Le 14 décembre, la Rapporteuse spéciale a participé à une réunion d’experts d’une
journée organisée par l’Académie de droit international humanitaire et de droits humains à
Genève, sur le thème « Informations provenant de sources ouvertes ; renforcement de la
responsabilité au croisement du droit, de la technologie et de l’espace humanitaire ».
11.
Le 15 décembre, la Rapporteuse spéciale a participé au forum annuel de l’Initiative
sur la Convention contre la torture.
12.
Entre janvier et décembre 2022, la Rapporteuse spéciale a transmis
72 communications, à titre individuel ou conjointement avec d’autres titulaires de mandat,
au nom de particuliers ayant subi des actes de torture et autres mauvais traitements. Elle n’a
effectué aucune visite dans des pays en 2022. Une invitation à se rendre en Ukraine fin 2022
a été reportée à février 2023 pour des raisons de sécurité. Les demandes de visite adressées
par la Rapporteuse spéciale au Chili et à l’Afrique du Sud ont été acceptées.
II. Devoir d’enquêter sur les crimes de torture dans le droit
national et la pratique nationale
A.
Introduction
13.
Le « devoir d’enquêter » sur chaque acte de torture et autres peines ou traitements
cruels, inhumains ou dégradants commence par la mise en place d’une législation
fondamentale érigeant en infractions au regard du droit national tous les actes de torture ;
il se poursuit par des phases de plainte et d’enquête et se termine, soit par des poursuites, un
jugement définitif et la condamnation des auteurs présumés ou par un classement de l’affaire
solidement motivé, soit par l’extradition de l’accusé qui sera jugé par une autre juridiction.
Des enquêtes et poursuites efficaces reconnaissent la souffrance et apportent justice et paix
aux victimes et aux communautés. Le devoir d’enquêter est étroitement lié au droit des
victimes et des survivants à un recours et à réparation2. Des enquêtes rapides, impartiales et
transparentes ont en outre un effet dissuasif et préventif, contribuant à améliorer le
comportement des agents et à instaurer ou rétablir la confiance dans l’administration
publique3.
14.
Or, en dépit de l’existence d’un cadre juridique international développé, très peu de
cas de torture ou autres mauvais traitements sont officiellement signalés et trop d’enquêtes et
de poursuites échouent ou sont abandonnées avant d’aboutir à une conclusion satisfaisante.

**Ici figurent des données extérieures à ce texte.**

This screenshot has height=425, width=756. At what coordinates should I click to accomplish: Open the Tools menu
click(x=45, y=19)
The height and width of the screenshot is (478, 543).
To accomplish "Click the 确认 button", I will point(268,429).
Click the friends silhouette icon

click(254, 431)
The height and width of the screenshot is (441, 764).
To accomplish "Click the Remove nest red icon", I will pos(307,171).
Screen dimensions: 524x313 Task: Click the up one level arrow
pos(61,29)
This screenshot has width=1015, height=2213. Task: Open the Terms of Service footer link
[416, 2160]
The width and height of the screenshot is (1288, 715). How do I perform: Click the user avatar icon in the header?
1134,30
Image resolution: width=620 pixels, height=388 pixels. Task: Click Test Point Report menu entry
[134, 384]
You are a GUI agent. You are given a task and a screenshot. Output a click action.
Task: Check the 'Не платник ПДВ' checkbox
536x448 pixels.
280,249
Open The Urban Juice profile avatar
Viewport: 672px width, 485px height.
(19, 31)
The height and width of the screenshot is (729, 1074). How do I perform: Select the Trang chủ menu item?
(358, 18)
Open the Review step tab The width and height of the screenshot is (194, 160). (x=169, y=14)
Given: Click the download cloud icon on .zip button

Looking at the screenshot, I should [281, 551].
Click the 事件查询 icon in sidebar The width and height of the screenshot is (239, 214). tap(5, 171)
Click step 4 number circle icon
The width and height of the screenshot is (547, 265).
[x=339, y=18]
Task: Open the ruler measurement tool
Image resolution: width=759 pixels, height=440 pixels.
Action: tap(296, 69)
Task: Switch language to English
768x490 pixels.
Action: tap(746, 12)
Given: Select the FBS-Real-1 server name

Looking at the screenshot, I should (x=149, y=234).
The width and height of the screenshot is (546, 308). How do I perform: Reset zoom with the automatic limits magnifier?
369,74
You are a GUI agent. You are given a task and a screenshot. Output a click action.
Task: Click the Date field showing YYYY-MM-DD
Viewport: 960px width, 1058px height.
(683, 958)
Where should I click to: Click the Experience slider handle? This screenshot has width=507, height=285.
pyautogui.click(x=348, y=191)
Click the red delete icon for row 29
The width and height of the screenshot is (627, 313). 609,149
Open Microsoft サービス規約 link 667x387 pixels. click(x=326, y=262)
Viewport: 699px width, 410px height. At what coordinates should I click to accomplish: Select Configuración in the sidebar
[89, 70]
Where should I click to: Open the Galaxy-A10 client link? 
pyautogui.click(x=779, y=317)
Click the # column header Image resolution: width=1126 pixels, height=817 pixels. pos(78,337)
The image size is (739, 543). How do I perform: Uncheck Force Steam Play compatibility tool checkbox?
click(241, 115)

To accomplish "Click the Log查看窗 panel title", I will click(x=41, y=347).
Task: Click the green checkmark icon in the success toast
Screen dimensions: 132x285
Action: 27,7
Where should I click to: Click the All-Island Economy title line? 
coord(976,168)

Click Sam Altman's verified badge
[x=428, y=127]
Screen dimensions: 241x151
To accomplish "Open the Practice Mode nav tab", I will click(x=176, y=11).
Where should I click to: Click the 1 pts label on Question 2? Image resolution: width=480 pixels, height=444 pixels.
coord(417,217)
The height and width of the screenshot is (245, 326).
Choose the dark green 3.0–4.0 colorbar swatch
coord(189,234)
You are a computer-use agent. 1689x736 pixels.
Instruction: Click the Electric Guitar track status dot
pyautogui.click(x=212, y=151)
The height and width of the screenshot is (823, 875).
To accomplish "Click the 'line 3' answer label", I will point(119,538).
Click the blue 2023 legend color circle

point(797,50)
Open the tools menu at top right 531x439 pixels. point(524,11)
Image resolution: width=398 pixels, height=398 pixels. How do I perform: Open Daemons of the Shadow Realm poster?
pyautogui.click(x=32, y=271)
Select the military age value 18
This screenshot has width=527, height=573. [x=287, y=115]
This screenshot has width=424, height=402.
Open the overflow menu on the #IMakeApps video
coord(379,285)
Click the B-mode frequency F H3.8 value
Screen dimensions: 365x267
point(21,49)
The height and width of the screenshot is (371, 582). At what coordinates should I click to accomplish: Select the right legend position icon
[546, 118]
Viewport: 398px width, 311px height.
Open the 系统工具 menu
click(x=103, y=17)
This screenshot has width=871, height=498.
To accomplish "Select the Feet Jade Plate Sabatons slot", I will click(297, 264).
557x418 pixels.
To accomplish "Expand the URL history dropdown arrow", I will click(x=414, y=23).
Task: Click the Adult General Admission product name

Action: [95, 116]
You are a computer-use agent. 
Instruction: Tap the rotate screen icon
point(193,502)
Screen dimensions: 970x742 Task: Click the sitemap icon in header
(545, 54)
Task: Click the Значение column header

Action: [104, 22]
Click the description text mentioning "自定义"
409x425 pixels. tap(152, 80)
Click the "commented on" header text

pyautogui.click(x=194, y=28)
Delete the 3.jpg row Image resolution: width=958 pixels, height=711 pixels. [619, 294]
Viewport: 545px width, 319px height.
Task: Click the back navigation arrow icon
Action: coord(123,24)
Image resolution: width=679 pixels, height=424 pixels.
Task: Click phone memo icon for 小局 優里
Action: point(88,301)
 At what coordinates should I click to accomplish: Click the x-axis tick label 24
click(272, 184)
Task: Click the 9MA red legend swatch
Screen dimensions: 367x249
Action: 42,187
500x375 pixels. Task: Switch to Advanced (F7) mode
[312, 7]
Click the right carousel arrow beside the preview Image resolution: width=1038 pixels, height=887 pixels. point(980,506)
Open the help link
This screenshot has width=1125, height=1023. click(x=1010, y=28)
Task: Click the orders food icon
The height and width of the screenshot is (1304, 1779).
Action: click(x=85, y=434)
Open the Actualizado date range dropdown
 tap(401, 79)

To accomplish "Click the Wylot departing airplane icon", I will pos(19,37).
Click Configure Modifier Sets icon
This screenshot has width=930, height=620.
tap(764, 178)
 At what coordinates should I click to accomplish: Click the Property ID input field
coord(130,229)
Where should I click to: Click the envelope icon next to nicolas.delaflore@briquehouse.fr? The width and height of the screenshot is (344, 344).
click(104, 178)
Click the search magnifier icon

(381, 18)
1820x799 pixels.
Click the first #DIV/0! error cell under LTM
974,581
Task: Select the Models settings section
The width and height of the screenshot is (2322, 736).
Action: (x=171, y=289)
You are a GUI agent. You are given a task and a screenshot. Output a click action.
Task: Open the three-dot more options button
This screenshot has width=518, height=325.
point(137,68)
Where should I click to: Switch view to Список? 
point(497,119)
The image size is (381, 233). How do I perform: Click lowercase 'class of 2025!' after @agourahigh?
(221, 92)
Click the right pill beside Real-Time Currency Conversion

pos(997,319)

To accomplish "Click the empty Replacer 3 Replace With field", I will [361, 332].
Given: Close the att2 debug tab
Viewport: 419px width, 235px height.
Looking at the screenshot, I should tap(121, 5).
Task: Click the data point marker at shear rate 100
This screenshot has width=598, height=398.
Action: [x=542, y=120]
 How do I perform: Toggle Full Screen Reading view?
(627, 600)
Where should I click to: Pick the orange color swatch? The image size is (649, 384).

Enquêter sur des crimes de torture n’est pas la même chose qu’enquêter sur des crimes
ordinaires. Cela tient notamment à ce que la torture est d’abord et avant tout un crime commis
ou facilité par des agents de la fonction publique, ou parfois encouragé implicitement ou
ouvertement par la politique ou les directives du pouvoir, ou par le consentement exprès ou
tacite de celui-ci. En portant plainte, le plaignant s’en prend aux autorités mêmes qui sont
chargées de protéger les droits de chaque individu relevant de leur juridiction. Ce rapport de
force asymétrique place la victime dans une situation particulièrement précaire. Il arrive que
les victimes se trouvent encore en détention ou sous le contrôle des autorités contre lesquelles
elles portent plainte. Les autorités qui traitent ces plaintes manquent parfois d’impartialité ou
subissent des pressions pour étouffer l’affaire ou détruire des éléments de preuve. Le risque
de représailles violentes, y compris de disparition, est souvent réel. Les enjeux peuvent être
considérables.
15.
Les instances internationales qui œuvrent pour rétablir la justice, offrir des recours
aux victimes et survivants d’actes de torture et traduire en justice les responsables se sont
développées de façon impressionnante, tant au niveau de leur diversité que de leur portée.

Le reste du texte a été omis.